Looking For... Advice, "Room to Vent", Support.. W/ Complicated Family Situation

Updated on January 19, 2011
K.B. asks from Cincinnati, OH
18 answers

I met my, now fiance & son's father, just a little less than 2 years ago... I am 26 and he is 31 - so a slight age difference, but not a huge deal - and he has a 10 year old daughter from a previous relationship. We started dating, "fell in love" etc. etc. etc. within days we were insperable and there wasn't really any doubt in my mind that this was the person I wanted to spend my life with! We got pregnant only after dating for about 5 months. My parents LOVED him - until they herad that we got pregnant (w/o being married, I come from a very traditional & Catholic family)... since then they have had some major problems with him. To make matters worse, shortly before our son was born, after I had already left my job and started on maternity leave, my fiance lost his job... as a result of this, we have had to move in with my parents - only adding to the stress and strain on my relationship with them as well as his. He has had a hard time finding work (who hasn't?? even my own dad is out work and realizes how slim the job market it) and is judged for it constantly.
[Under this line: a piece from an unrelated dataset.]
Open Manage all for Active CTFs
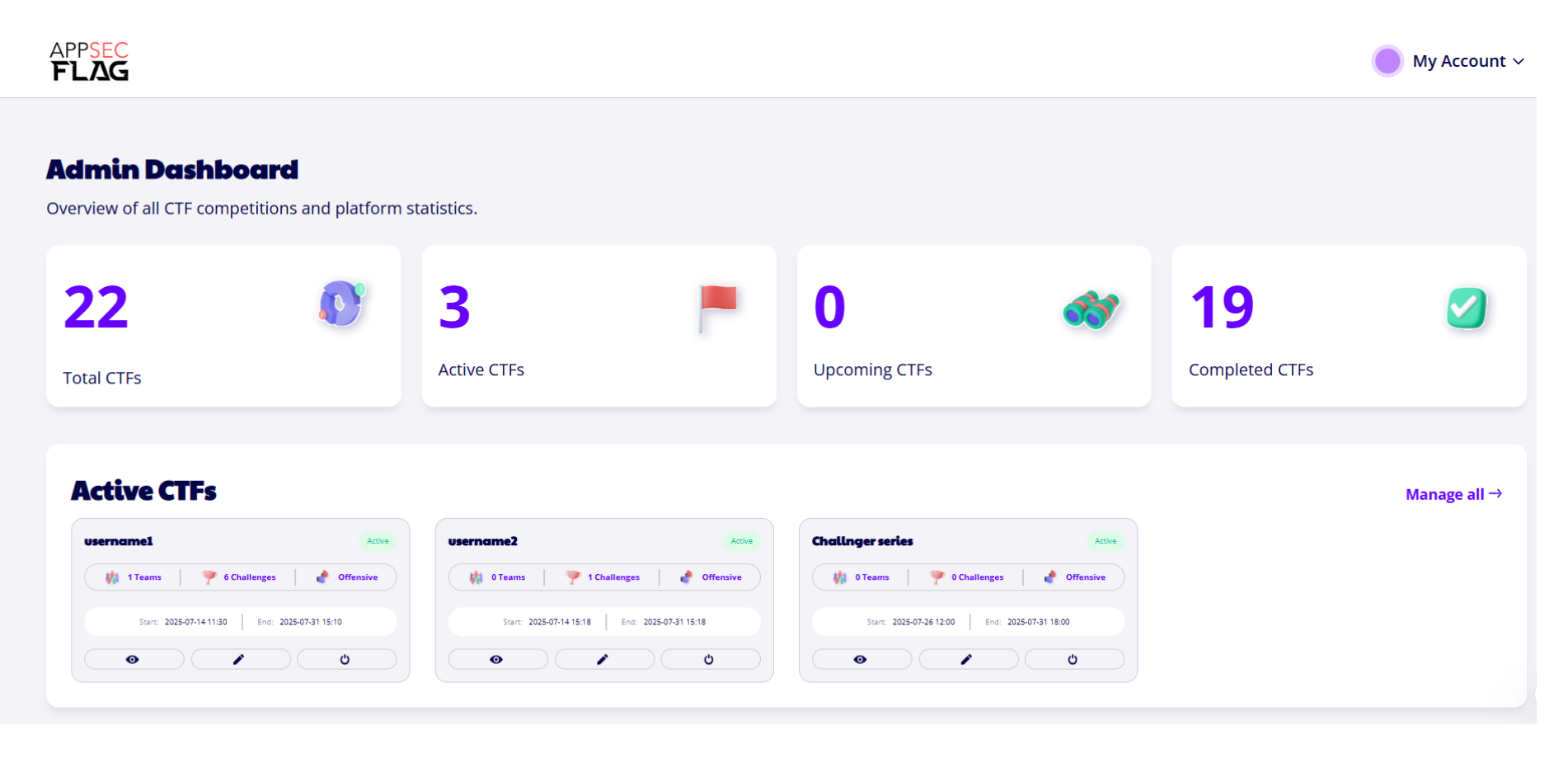This screenshot has width=1568, height=763. (1453, 493)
My parents adore our son... they are fabulous with him, I have started back to work and he even watches him once a week... I don't know that there is a real question in here... just kind of needed to "get it out"... Our son will be turning 1 year old in a few months... and while there are so many good memories of this past year it is hard to get past off this friction and unhappiness that is surrounding my whole family on a daily basis... I have never seen my family act like this, so snide and rude and condescending and it hurts my feelings that they could be this way to the person I have chosen to spend my life with... on the other hand, I hate so much that I have disappointed them and have brought this extra strain to their life as well...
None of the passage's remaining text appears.